> Что нужно сделать:
**a)** Согласно тексту о книге Абрама Терца, с кем автор раскрывает свое тождество на титульном листе?
**b)** Выпишите из текста о книге Абрама Терца все приведенные в нем цитаты из Синявского.

Книга Абрама Терца (который сам раскрывает на титульном листе свое тождество с Андреем Синявским) «В тени Гоголя» вызывает сперва интерес (о Гоголе у нас вообще писали мало, и обычно плохо, а тут – работа известного литературного критика!), а затем разочарование.

Ибо это не настоящее литературоведческое исследование, и оно не содержит сводки фактов, новых или хотя бы старых и общественных о великом писателе, ни последовательного анализа его творчества, ни сколько-нибудь обоснованных гипотез об его личности. Мы тут имеем дело с мыслями Синявского по поводу Гоголя; а это, вообще-то говоря, довольно скучный жанр.

Если бы еще размышления эти заключали в себе, по крайней мере, симпатию к Гоголю и стремление его понять! Но, увы! Наоборот… Автор все время говорит о писателе в тоне осуждающем и нередко грубом, производящем впечатление предвзятой враждебности, приводящей к прямой несправедливости.

Впрочем, мимоходом сказать, не церемонится Синявский и с другими общепризнанными величинами русской словесности. О величайшем нашем поэте всех времен он небрежно роняет: «Пушкин, распутный, скандальный, почти животный…»

Диво ли, что о Гоголе он на каждом шагу выражается в таком стиле: «Сидя в Риме, Гоголь слал рескрипты во все концы Российской Империи…»; «В отношении души Гоголь вел себя наторелым помещиком, уверенным в годовом доходе». И т. п.

Пытается Гоголь развить свой идеал монархического правления, – Синявский сразу же ему приписывает весьма примитивные и своекорыстные планы: он-де «точил зубы на должность помазанника»! Не слишком ли это упрощенное, и даже уплощенное толкование?

К чему нужен и откуда берется злобно пристрастный подход к человеку гениальному, – чье огромное значение в русской литературе Синявский и сам признает (чуть ли даже не преувеличивает), – тяжело страдавшему, непонятому современниками и преждевременно сошедшему в могилу?

Не будем пытаться проникнуть в подсознание критика. Разберем лучше его основную концепцию. Она ясна (он нам ее разжевывает и прямо-таки гвоздем забивает в голову): по мере писания «Мертвых душ» шел «процесс истощения творческой личности Гоголя, начавшийся в ходе создания первого тома».

[Строки данных для указания]

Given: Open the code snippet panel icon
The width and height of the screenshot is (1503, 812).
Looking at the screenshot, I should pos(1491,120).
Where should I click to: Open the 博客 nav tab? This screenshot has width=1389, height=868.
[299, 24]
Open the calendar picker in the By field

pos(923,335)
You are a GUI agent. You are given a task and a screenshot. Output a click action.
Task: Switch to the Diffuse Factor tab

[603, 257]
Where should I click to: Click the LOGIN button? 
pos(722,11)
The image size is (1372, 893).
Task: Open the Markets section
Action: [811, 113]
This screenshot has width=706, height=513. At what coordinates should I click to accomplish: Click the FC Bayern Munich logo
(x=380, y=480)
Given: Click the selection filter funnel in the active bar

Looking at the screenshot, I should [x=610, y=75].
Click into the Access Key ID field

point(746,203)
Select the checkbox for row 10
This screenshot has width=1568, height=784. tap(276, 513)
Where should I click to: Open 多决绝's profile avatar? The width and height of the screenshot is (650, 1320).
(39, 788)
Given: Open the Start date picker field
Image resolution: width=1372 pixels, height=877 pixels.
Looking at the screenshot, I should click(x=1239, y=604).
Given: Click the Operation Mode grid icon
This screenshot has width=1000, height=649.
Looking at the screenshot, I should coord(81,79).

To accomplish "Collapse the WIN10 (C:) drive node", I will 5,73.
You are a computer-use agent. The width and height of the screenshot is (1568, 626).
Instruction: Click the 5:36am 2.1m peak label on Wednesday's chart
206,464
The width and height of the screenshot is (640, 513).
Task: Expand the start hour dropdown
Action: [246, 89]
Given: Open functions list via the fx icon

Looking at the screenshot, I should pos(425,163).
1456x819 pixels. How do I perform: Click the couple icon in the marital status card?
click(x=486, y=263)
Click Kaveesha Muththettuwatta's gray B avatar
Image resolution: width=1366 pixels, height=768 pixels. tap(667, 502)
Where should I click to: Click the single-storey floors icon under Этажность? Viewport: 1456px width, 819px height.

> Ответы:
**a)** С Андреем Синявским.

**b)**
- «Пушкин, распутный, скандальный, почти животный…»
- «Сидя в Риме, Гоголь слал рескрипты во все концы Российской Империи…»
- «В отношении души Гоголь вел себя наторелым помещиком, уверенным в годовом доходе»
- «точил зубы на должность помазанника»
- «процесс истощения творческой личности Гоголя, начавшийся в ходе создания первого тома»